Жанна. У меня не было своего порога, только приказание господина Коммерсона. Но путешествие изменило меня. Я ступала на новые земли. Я просыпалась каждые утро в новом месте, и открывая глаза, не знала, какое небо распахнет крылья над моей головой, какие волны будут нести меня. Я спрыгивала с борта корабля и ступала на золотой песок. Я слышала пение птиц и рычание чудовищ из чащ. Я ловила и рисовала невиданных тварей. Я забиралась на высочайшие деревья, озирая зеленый лес под ногами. Белые попугаи роняли перья мне в руки, юркие макаки собирали бананы и носили детенышей на спинах. Я прятала сладости внутри выдолбленной чаши, и макаки засовывали лапы внутрь и не могли вытащить наружу, а я хватала глупую тварь и засовывала в клетку, а потом несла клетку с прыгающей и верещащей скотиной всю дорогу вниз, до бухты, где спал на волнах корабль. Господин Коммерсон взял меня в экспедицию, но шла я сама.
Луи Антуан. Мы не можем оставить ее на корабле.
Жанна. Я не останусь на корабле. Я пойду сама.
Франсуа. Пистолеты ей вернуть?
Луи Антуан. А? Что? Пистолеты? Пусть забирает.
Автор (отворачивается, выглядывает в иллюминатор). Земля!
Луи Антуан. Франсуа, бросаем якорь в бухте. Отвезите мадам на берег и немедленно возвращайтесь. Не будем подвергать опасности корабль и матросов. Прощайте, мадам! Убирайтесь в лес, в чащу, в заводи, под воду. Держитесь ближе к земле. Прощайте, чудовище.
Жанна. Благодарю вас, капитан. (К Франсуа) Если позволите, пистолеты.
Франсуа (протягивает ей пистолеты).
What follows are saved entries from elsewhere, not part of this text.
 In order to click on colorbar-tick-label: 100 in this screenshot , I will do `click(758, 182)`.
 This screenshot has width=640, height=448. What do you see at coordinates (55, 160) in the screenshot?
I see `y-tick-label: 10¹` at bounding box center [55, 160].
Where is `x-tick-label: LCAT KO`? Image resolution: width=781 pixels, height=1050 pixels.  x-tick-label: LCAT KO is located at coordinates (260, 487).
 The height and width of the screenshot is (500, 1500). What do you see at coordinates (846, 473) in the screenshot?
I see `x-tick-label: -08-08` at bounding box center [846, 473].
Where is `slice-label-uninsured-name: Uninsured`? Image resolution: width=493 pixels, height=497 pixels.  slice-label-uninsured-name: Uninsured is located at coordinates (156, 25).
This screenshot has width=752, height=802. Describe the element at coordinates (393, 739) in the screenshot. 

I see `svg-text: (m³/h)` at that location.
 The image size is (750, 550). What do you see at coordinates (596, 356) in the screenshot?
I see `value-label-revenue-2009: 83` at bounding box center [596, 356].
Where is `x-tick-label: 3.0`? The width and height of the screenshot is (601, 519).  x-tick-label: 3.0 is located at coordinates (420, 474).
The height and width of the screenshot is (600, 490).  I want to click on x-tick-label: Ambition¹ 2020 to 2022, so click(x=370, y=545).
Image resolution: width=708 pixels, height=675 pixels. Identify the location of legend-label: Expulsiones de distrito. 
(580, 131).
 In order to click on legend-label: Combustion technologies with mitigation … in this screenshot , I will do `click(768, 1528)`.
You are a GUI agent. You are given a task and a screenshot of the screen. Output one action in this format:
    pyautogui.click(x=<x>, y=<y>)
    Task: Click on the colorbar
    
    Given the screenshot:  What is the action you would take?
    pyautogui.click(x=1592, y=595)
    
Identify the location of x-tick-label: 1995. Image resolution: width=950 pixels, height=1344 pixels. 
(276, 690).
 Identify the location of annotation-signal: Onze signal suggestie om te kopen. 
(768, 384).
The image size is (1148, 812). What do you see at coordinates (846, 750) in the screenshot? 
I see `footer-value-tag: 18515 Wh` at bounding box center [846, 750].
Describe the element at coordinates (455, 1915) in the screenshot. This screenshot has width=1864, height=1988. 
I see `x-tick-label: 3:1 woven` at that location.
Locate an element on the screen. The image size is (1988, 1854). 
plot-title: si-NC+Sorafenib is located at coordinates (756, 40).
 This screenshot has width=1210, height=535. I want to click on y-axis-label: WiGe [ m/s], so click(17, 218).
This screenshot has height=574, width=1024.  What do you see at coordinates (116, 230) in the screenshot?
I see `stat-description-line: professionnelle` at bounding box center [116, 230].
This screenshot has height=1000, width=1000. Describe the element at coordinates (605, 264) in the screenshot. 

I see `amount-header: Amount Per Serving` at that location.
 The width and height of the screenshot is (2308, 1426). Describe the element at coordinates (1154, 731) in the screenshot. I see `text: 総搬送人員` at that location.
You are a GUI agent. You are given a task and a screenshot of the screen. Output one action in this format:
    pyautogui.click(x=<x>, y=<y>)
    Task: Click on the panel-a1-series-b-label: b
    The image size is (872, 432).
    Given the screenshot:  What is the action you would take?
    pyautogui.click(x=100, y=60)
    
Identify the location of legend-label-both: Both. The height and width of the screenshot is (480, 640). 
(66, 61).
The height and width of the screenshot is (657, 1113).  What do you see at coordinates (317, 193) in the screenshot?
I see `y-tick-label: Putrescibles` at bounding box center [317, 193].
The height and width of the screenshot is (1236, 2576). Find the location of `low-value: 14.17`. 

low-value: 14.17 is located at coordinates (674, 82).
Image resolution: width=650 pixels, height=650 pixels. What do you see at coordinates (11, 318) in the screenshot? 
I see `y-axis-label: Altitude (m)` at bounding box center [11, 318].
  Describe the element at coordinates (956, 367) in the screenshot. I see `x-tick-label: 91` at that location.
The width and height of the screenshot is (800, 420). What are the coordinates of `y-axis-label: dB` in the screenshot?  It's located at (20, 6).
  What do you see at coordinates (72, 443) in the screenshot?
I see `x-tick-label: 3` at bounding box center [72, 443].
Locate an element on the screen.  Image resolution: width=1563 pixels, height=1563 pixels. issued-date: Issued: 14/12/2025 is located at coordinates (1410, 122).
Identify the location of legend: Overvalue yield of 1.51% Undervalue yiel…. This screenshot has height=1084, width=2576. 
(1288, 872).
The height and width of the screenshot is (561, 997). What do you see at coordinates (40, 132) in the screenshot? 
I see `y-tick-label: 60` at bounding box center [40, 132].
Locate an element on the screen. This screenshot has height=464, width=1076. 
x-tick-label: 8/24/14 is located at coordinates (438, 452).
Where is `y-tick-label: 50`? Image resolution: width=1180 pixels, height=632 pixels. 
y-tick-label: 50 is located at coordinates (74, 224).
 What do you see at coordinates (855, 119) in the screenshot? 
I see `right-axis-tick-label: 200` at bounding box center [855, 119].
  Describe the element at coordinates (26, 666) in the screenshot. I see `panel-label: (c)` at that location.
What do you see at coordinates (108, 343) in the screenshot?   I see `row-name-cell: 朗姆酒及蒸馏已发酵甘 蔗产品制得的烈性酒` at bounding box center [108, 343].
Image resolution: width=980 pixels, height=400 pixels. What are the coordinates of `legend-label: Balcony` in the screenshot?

Как вам будет угодно. Пойдемте, я отвезу вас на берег и сообщу господину Коммерсону о решении капитана.
Подходят к двери и застывают, как манекены.
Луи Антуан (встает из-за стола, подходит к карте). Она пропадет там. Какое замысловатое существо. Не то, чем казалась. Это происшествие тяжело отпечаталось на моем сердце. (Застывает.)
Автор (подходит к капитану, снимает матросскую шапку, распуская длинные волосы). Я здесь оговорила капитана Луи Антуана де Бугенвиля. В действительности мадам Баррет осталась после допроса на корабле и сошла на берег Маврикия вместе с господином Коммерсоном только несколько месяцев спустя. Капитан Бугенвиль даже выхлопотал ей пенсию, когда после смерти господина Коммерсона она вернулась во Францию. Невиданный случай в Европе XVIII века, где за пребывание женщины на корабле серьезно наказывали не только ее саму, но и ее покровителя. (Подходит к Жанне). Вероятно, подлинная Жанна Баррет поступила умнее моего персонажа и не поделилась с офицерами историей своего сожительства с господином Коммерсоном и своими мечтами об островах. Необыкновенное существо. Не то, чем представлялась. Неприметная, маленькая, одинокая. А когти какие острые! (Берет Жанну за руку, вместе поднимают руки и кланяются зрителям.)